**PROVIDED MATERIAL:**
----
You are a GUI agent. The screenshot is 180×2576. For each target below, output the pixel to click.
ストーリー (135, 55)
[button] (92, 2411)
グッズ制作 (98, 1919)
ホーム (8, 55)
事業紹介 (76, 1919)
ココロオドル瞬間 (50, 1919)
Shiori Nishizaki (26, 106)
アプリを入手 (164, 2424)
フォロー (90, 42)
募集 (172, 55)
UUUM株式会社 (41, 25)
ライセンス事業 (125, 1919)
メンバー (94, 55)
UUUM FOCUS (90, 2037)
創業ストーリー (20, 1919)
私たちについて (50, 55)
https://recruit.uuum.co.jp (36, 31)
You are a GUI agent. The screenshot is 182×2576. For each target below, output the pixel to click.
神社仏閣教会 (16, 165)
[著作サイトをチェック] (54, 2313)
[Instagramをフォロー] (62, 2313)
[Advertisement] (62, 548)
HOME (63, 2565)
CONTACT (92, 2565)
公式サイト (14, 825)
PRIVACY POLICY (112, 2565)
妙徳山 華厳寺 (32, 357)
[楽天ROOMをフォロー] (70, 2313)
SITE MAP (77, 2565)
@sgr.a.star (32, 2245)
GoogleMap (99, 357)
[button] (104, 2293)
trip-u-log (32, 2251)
----
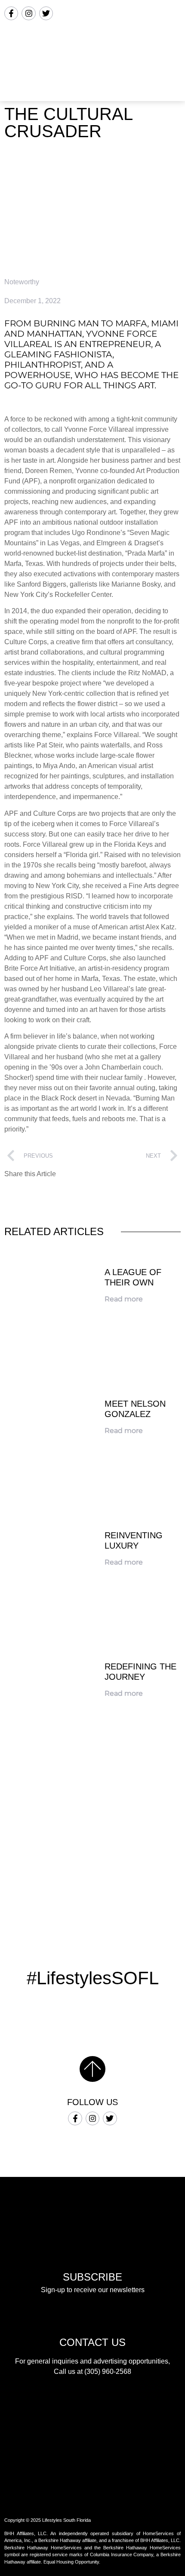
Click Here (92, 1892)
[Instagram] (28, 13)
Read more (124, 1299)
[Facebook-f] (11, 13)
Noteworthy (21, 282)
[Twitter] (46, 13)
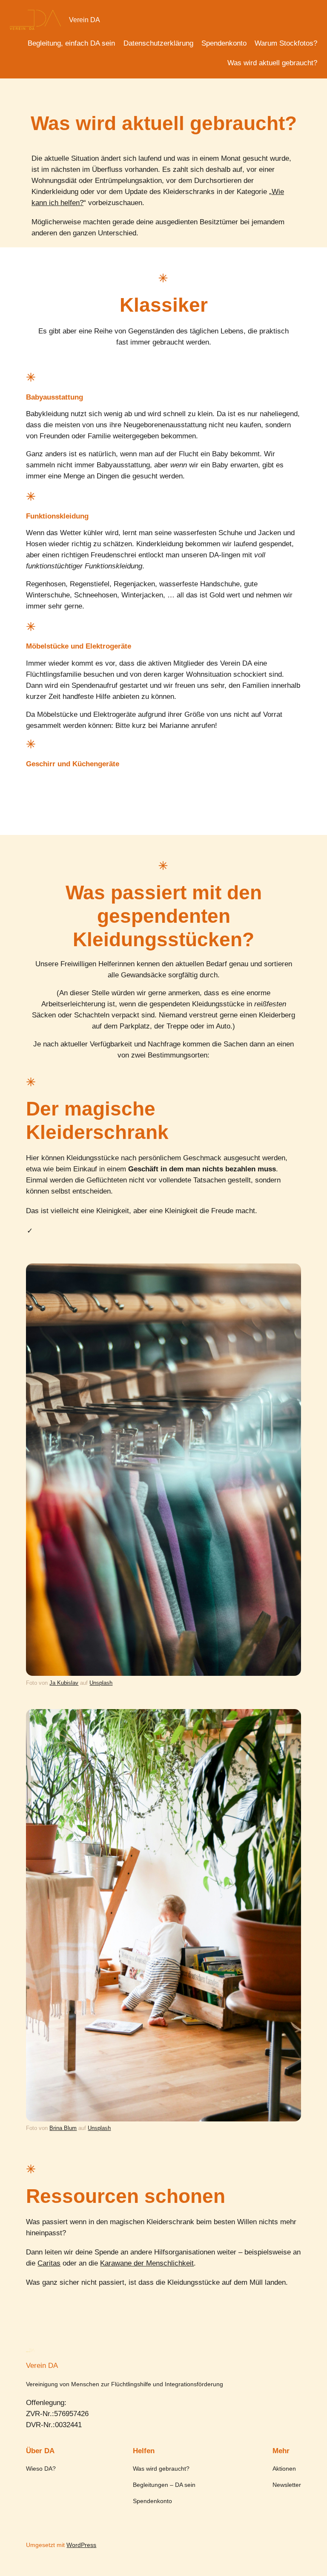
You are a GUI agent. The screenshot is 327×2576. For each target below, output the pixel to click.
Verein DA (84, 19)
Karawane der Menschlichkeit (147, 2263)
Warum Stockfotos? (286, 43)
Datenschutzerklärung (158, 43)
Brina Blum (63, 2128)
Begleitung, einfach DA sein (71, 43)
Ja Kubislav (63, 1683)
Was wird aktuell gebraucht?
----
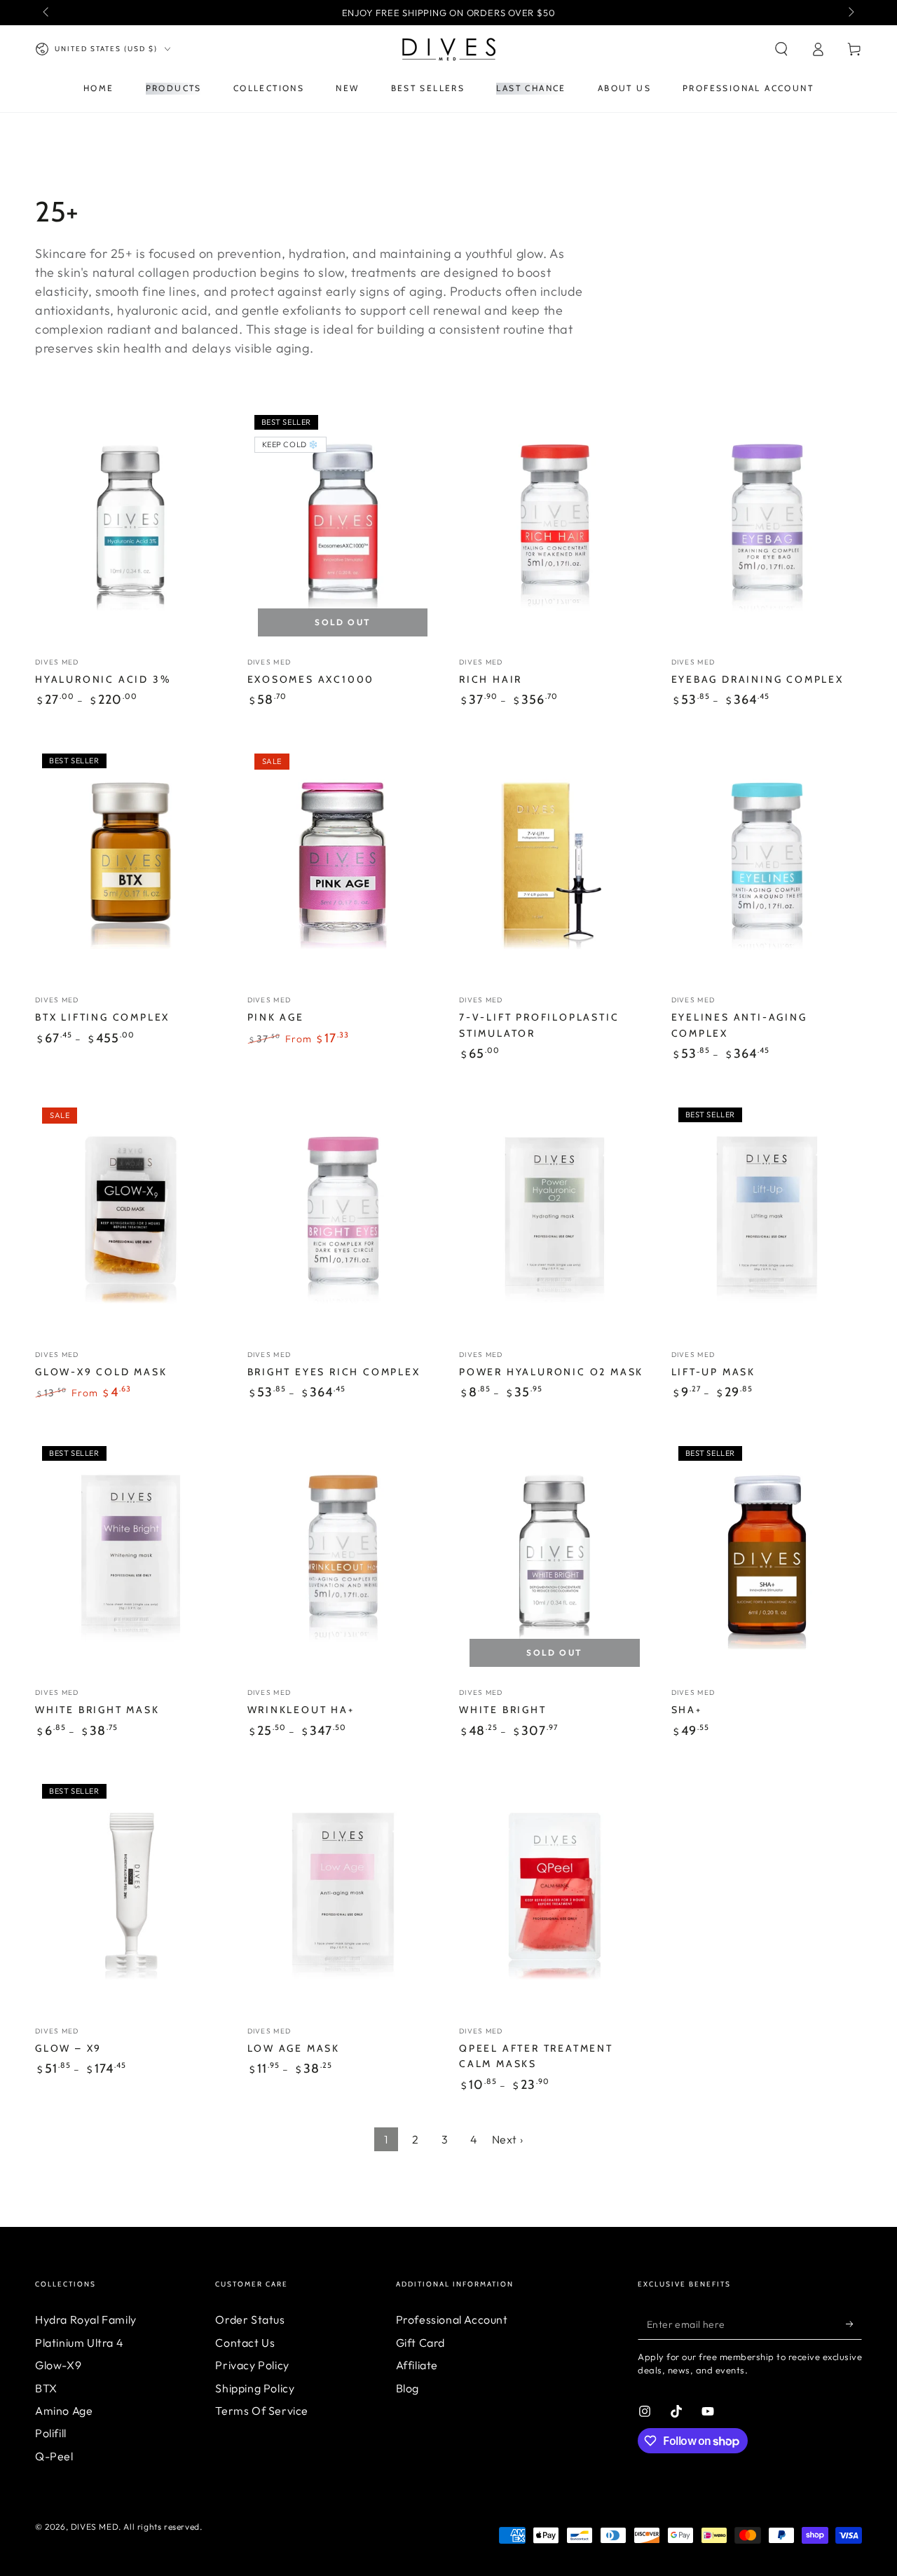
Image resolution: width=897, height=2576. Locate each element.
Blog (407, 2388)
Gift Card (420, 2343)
----
**YOUR INSTRUCTIONS:** Those lines of the records above that run from the one containing "Noteworthy (21, 282)" through the one containing "Was wird aktuell gebraucht?" should be returned exactly, with no pictures among them.

**YOUR SOLUTION:**
Noteworthy (21, 282)
[Twitter] (46, 13)
You are a GUI agent. The screenshot is 327×2576. For each target below, output the pixel to click.
Verein DA (84, 19)
Karawane der Menschlichkeit (147, 2263)
Warum Stockfotos? (286, 43)
Datenschutzerklärung (158, 43)
Brina Blum (63, 2128)
Begleitung, einfach DA sein (71, 43)
Ja Kubislav (63, 1683)
Was wird aktuell gebraucht?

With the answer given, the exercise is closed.